AVAILABLE DATA Block Start
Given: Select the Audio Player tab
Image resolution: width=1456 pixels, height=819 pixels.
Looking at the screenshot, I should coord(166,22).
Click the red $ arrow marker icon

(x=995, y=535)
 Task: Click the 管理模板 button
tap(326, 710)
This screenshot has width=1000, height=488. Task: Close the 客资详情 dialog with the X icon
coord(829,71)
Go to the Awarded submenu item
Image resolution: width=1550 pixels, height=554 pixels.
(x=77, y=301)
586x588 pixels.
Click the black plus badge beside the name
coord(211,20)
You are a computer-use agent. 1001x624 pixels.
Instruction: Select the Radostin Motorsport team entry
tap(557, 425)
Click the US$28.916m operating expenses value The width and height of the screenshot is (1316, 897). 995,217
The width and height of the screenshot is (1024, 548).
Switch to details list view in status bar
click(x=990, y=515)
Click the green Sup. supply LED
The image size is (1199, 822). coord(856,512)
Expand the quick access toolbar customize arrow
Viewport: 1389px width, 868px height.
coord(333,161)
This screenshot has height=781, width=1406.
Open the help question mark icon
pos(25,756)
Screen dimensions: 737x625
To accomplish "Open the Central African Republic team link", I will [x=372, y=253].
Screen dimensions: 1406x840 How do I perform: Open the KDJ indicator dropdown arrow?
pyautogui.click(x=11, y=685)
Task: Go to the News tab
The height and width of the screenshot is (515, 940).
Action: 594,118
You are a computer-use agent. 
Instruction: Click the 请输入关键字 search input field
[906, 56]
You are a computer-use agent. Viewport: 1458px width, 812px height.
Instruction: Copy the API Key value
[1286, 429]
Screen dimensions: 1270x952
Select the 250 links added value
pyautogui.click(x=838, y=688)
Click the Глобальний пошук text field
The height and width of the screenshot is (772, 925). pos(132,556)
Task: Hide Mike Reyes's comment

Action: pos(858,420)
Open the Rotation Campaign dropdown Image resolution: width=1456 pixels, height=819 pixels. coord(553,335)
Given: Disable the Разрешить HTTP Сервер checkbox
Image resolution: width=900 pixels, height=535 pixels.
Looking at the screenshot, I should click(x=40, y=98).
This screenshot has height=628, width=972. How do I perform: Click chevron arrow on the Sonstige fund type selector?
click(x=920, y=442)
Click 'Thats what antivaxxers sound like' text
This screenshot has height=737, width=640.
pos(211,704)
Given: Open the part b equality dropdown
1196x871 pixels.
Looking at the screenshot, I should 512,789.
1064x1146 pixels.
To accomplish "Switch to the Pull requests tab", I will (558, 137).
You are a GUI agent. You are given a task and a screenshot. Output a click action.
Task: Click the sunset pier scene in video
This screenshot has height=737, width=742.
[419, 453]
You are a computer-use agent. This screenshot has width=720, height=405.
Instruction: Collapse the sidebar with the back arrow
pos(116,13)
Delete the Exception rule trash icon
AVAILABLE DATA Block End
== WHAT IS REQUIRED ==
Pull out all lines from the entries above that include the word "computer".

== FINISHED TASK ==
You are a computer-use agent. 1001x624 pixels.
You are a computer-use agent. 
You are a computer-use agent. Viewport: 1458px width, 812px height.
You are a computer-use agent. This screenshot has width=720, height=405.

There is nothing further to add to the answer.